╭─ 正文节选

跳转至

如何实现paged_attention--基于flash-attention的PagedAttention内核实现缓存管理器

类似linux操作系统管理内存的机制,paged_attention用于管理LLM推理时kv cache的显存分配,通过页表机制,优化显存分配,减少碎片。

paged_attention介绍

传统上,请求的键值缓存有以下两点:

  • 存储在连续的内存空间中;
  • 预先分配最大上下文长度的内存(对于 Llama3 为 8192)。

这会导致严重的内存碎片,例如,如果一个请求的实际长度被生成为 792 个标记,那么大约 90%(=7400/8192)的预分配内存会被碎片化,即无法被其他任何请求使用。

为了减少内存碎片并提高请求吞吐量(批量大小),分页注意力(PagedAttention)提供了一种非连续的键值缓存内存管理方案,大致遵循操作系统分页。这确保了内存碎片仅在每个请求的最后分配块中发生:在下面的图表中,用红色勾勒出的部分,请求 A 在物理块 3 中有 3 个tokens,请求 B 在物理块 2 中有 2 个tokens。

从代码上看attention和paged_attention的区别:

# attention
y = attn(k_cache=k_cache, v_cache=v_cache, ...)
# paged_attention
y = paged_attn(k_cache=k_cache_paged, v_cache=v_cache_paged, block_table=block_table, ...)

与k_cache不同,k_cache_paged是非连续的,并且由所有请求共享。物理块 0~8 可以分配给任何请求,这就是为什么我们传入block_table,它包含每个请求对逻辑块到物理块的分配。例如,在上面的图表中,block_table看起来像{0: [7,1,3], 1: [5,2]}(0 和 1 分别是请求 A 和 B 的索引)。

基于flash-attention实现缓存管理器

万丈高楼拔地起,我们可以基于现有的基础架构,比如基于flash-attention的PagedAttention内核实现缓存管理器,也可以从零开始搭建。

今天介绍的是基于Dao-AILab/flash-attention,它采用了flash-attention的PagedAttention内核实现。用户只需要实现缓存管理器。它与缓存管理器一起使用(例如在 vLLM 中),该缓存管理器管理何时分配和释放块以及构建块表。缓存管理器的实现取决于你如何构建推理引擎,因此flash-attention没有实现这样的缓存管理器。

用户实现实现一个缓存管理器,该缓存管理器管理何时分配和释放块以及构建块表,也就是下面代码中的block_table,然后传递block_table给flash_attention。

from flash_attn import flash_attn_with_kvcache

y = flash_attn_with_kvcache(q, k_cache_paged, v_cache_paged, k, v, cache_seqlens=cache_seqlens, block_table=block_table, causal=True)

flash_attn_with_kvcache介绍

def flash_attn_with_kvcache(
    q,
    k_cache,
    v_cache,
    k=None,
    v=None,
    rotary_cos=None,
    rotary_sin=None,
    cache_seqlens: Optional[Union[(int, torch.Tensor)]] = None,
    cache_batch_idx: Optional[torch.Tensor] = None,
    cache_leftpad: Optional[torch.Tensor] = None,
    block_table: Optional[torch.Tensor] = None,
    softmax_scale=None,
    causal=False,
    window_size=(-1, -1),  # -1 means infinite context window
    softcap=0.0, # 0.0 means deactivated
    rotary_interleaved=True,
    alibi_slopes=None,
    num_splits=0,
    return_softmax_lse=False,
):

如果 k 和 v 不为 None,k_cache 和 v_cache 将被原地更新为来自 k 和 v 的新值。这对于decoding很有用:你可以传入上一步的缓存键/值,并使用当前步的新键/值进行更新,然后使用更新后的缓存进行注意力计算,所有这些都在一个内核中完成。

╰─
╭─ 所列各行

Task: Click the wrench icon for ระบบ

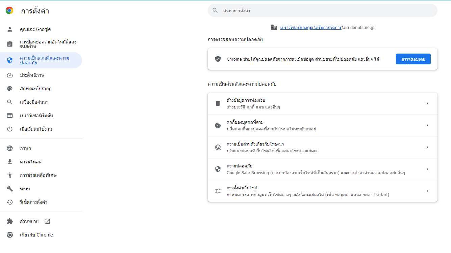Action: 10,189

╰─
╭─ 所列各行

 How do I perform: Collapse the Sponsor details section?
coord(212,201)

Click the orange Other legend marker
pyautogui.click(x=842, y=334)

╰─

• 练习题目
• 1. 根据节选回答下列问题:
(a) 传统做法中,Llama3 预先分配的最大上下文长度是多少?
(b) 按上面图表的例子,block_table 看起来是什么样子?
(c) flash-attention 为什么没有实现缓存管理器?
• 2. 请把节选中从“这会导致严重的内存碎片,例如,如果一个请求的实际长度被生成为 792 个标记,那么大约”到“中有 2 个tokens。”的部分一字不差地抄写下来。

• 逐题答案
• 1.
(a) 8192。
(b) {0: [7,1,3], 1: [5,2]},其中 0 和 1 分别是请求 A 和 B 的索引。
(c) 缓存管理器的实现取决于如何构建推理引擎。

• 2.
这会导致严重的内存碎片,例如,如果一个请求的实际长度被生成为 792 个标记,那么大约 90%(=7400/8192)的预分配内存会被碎片化,即无法被其他任何请求使用。

为了减少内存碎片并提高请求吞吐量(批量大小),分页注意力(PagedAttention)提供了一种非连续的键值缓存内存管理方案,大致遵循操作系统分页。这确保了内存碎片仅在每个请求的最后分配块中发生:在下面的图表中,用红色勾勒出的部分,请求 A 在物理块 3 中有 3 个tokens,请求 B 在物理块 2 中有 2 个tokens。